UFOs have been in the news a lot lately, and not because of what is happening in the sky, but because of what is happening on Earth. It has been called a “soft disclosure,” meaning the military is leaking bits of information on UFOs to the public rather than making a major announcement and causing a panic.
This April, the U.S. Navy acknowledged guidelines for how their pilots can report encounters with anomalous ships without fear of reprisal. This comes after a New York Times article about numerous sightings of Tic Tac–shaped UFOs around the USS Nimitz south of San Diego. According to a spokesman for naval operations, there has been an overall “uptick of interaction with aerial phenomenon” since 2014. There have been less controlled responses, too. Over two million people have signed up on Facebook to storm Area 51 on September 20 to “see them aliens.”
Santa Barbara County is no stranger to sightings and played a part in the famous Battle of Los Angeles. Two days after the Japanese shelled the Ellwood Pier near Goleta in 1942, and just a few months after the bombing of Pearl Harbor, a giant ship appeared over Los Angeles. According to UFO researcher David Marler in his book Triangular Ships, it was first spotted over Santa Maria before heading south on an inland path. Already jittery, and thinking it was the Japanese, the U.S. military fired 1,440 anti-aircraft shells on the mysterious ship. The Japanese denied having any planes over the U.S. The event has never been fully explained, though a referral to weather balloons was made.
Multiple UFOs sightings have been reported since the atomic bomb was developed in the 1940s. Yet there have been no reports of actual attacks or threats to wipe out our civilization. In fact, according to many who have studied UFOs, extraterrestrials have worked to stop us from self-annihilation. They point to three alleged incidents of UFOs shutting down our nuclear missile bases. In 1967, Lieutenant Robert Salas, a commanding officer at Malmstrom Air Force Base in Montana, reported that a hovering UFO disabled 10 missile silos on his watch. He said he saw it as an anti-nuclear war message.

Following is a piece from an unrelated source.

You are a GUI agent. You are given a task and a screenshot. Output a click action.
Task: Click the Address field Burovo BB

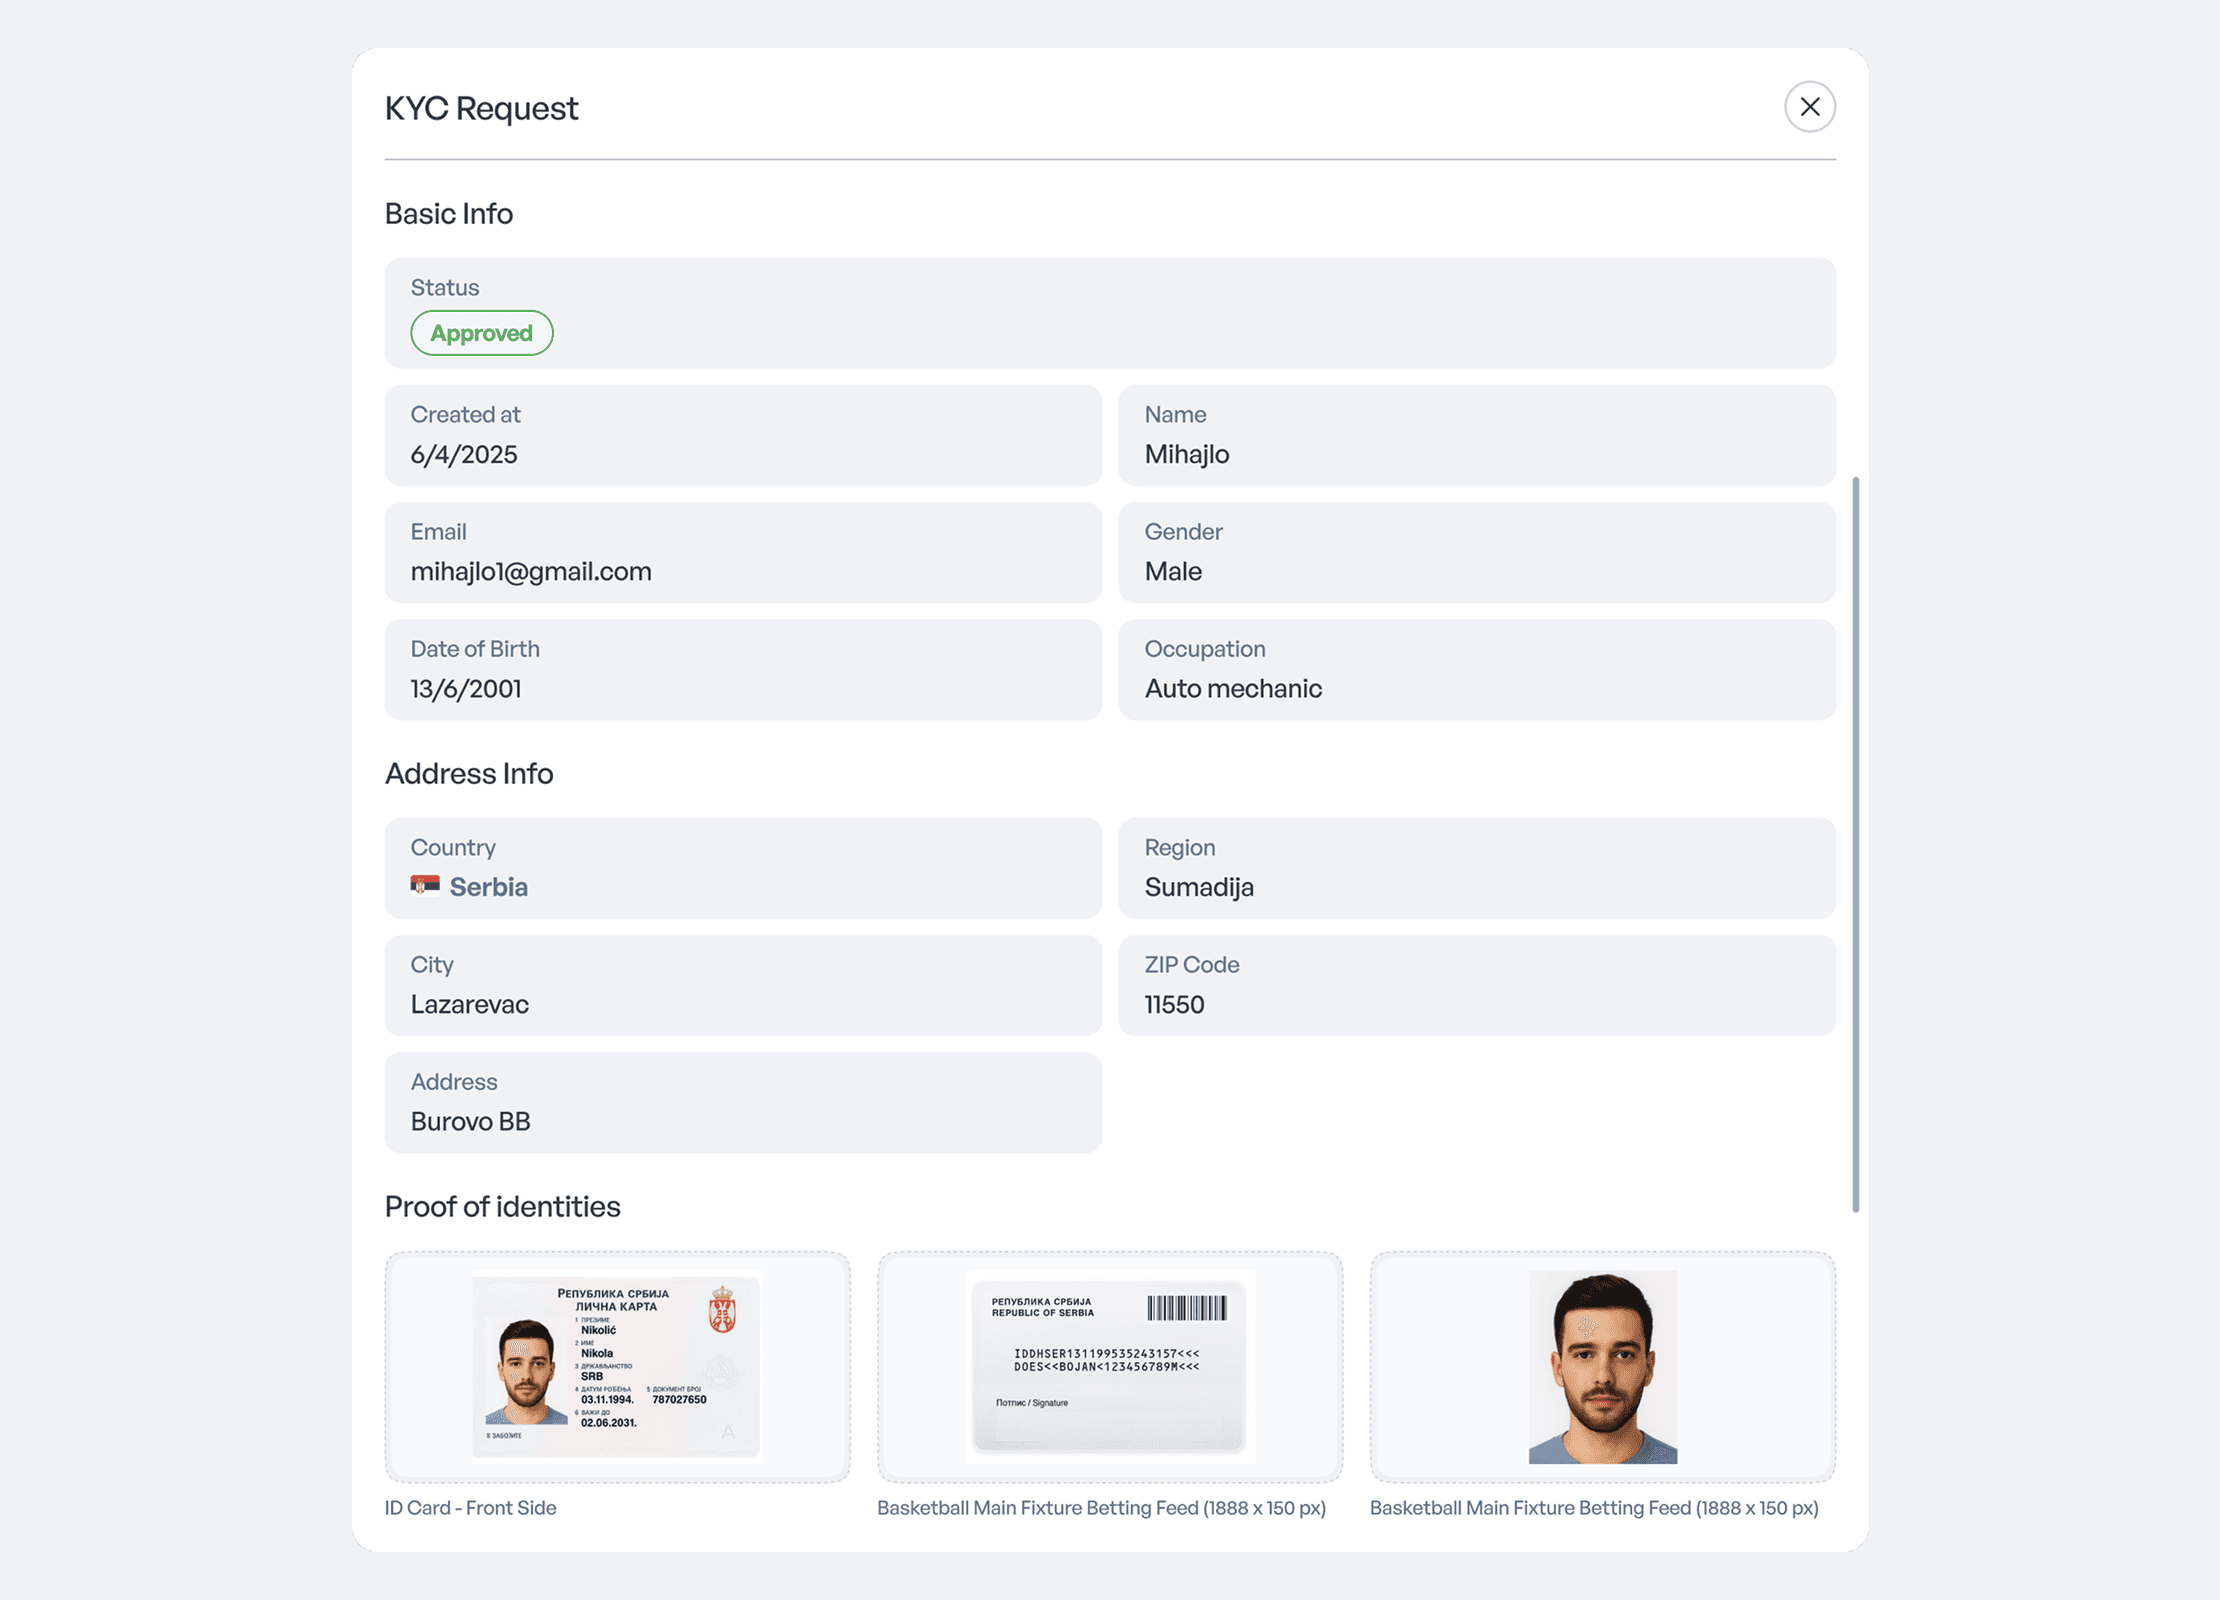(x=743, y=1102)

A similar incident occurred at Vandenberg Air Force Base in 1964, when a test missile was destroyed shortly after launch. Lieutenant Robert Jacobs came forward in 1982 to describe a film he took of a space object approach the missile and shoot a plasma-type beam at the dummy warhead from four different angles. The warhead then fell off into the ocean. After he submitted the film to his superior officers, one called him in and asked if he and his “boys were screwing around up there.” The officer ordered Jacobs to say nothing of the film or the incident. Jacobs later spoke out because he felt unjustly treated and that “they” were telling us “to stop messing with nuclear weapons.”
Hundreds of unidentified submersible objects (USOs) have reportedly emerged from the waters between Santa Barbara and Santa Monica, and it is alleged that an undersea alien base has existed there for decades. Preston Dennett, author of the books UFOs Over California and Undersea UFO Base, has documented more than 50 water sightings, claiming that in the 1970s families would head to the Point Dume beach at night to watch the multicolored show for entertainment.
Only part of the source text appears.